Por Alexei Oreskovic

(Reuters) - O empresário do setor de investimento de risco Marc Andreessen disse que não está interessado em se tornar presidente-executivo do Yahoo, cujas dificuldades para concorrer com rivais como o Google e o Facebook estão forçando a empresa a estudar propostas de reforma de seus negócios.

O Yahoo demitiu a presidente-executiva Carol Bartz em setembro, e seu conselho iniciou uma revisão estratégia sobre a empresa.

A Andreessen Horowitz, companhia de capital para investimentos de risco co-fundada por Andreessen, formou parceria com o grupo de capital fechado Silver Lake e a Microsoft para tentar adquirir uma participação minoritária no Yahoo, informou uma fonte próxima do assunto.

Em mensagem em seu blog na sexta-feira, porém, Andreessen refutou reportagens de que ele, ou seu sócio Jeff Jordan, poderia ocupar a presidência-executiva do Yahoo como parte da transação.
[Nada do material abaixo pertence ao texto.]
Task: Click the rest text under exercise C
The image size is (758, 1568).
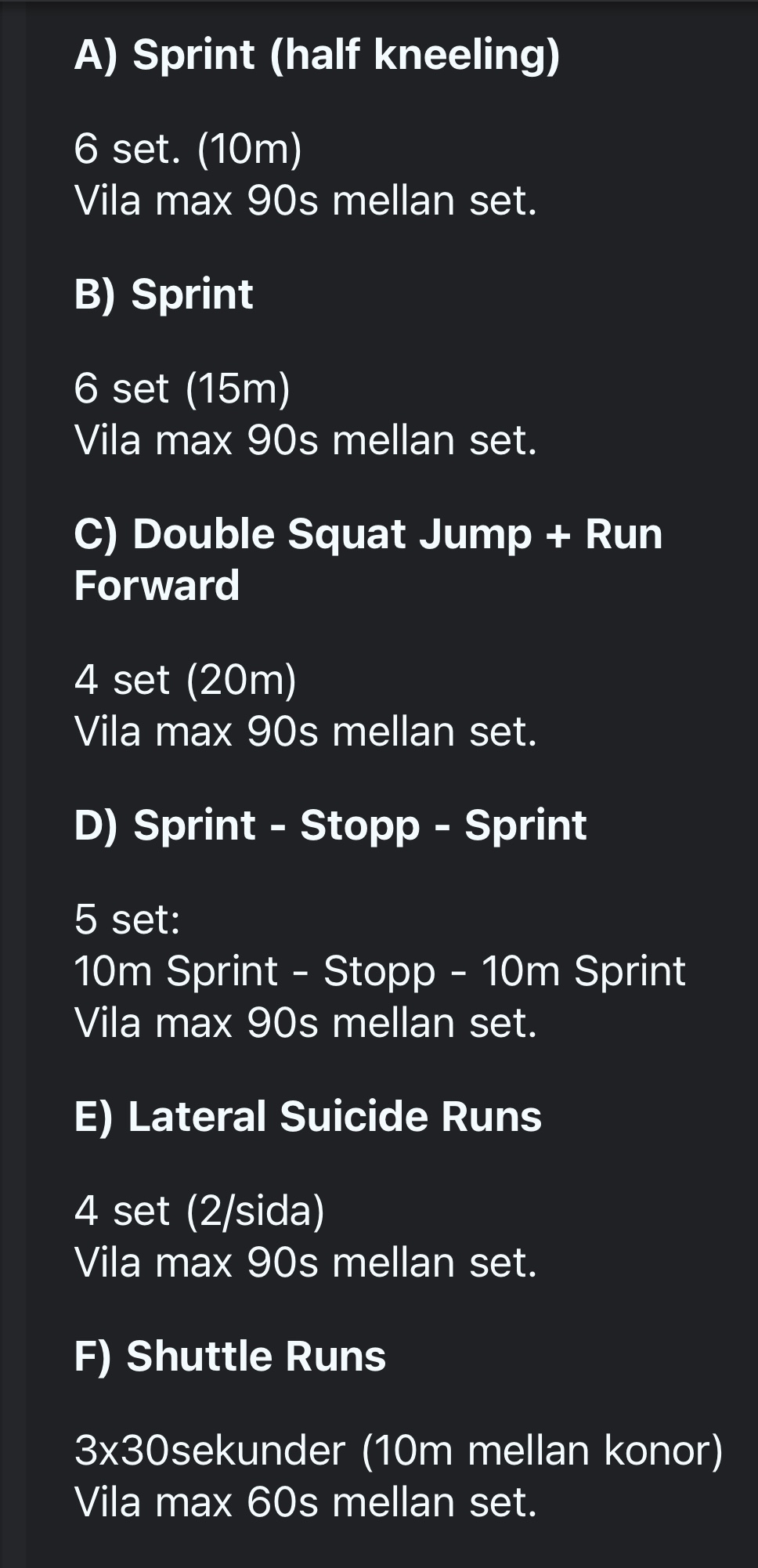Action: point(305,732)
"Quero ser cristalinamente claro: nem Jeff, nem eu, e nem qualquer dos demais sócios da Andreessen Horowitz está disputando, ou aceitaria, qualquer posto operacional no Yahoo, incluindo o de presidente-executivo, presidente-executivo interino, presidente do conselho ou presidente executivo do conselho", escreveu.

Andreessen que, criou o primeiro navegador de Web que conquistou o público de massa, no início dos anos de 1990, é considerado uma das figuras mais influentes no mundo da tecnologia. No momento, ele faz parte do conselho do Facebook, o maior serviço mundial de redes sociais, e da gigante da computação Hewlett-Packard.

Sua companhia, criada dois anos atrás, vêm financiando empresas iniciantes de sucesso como a Zynga e a Foursquare.

Embora Andreessen não esteja interessado em um papel operacional no Yahoo, ocuparia um dos três postos no conselho a que o consórcio de investimento teria direito sob a proposta apresentada com a Silver Lake, disse uma pessoa que conhece o assunto.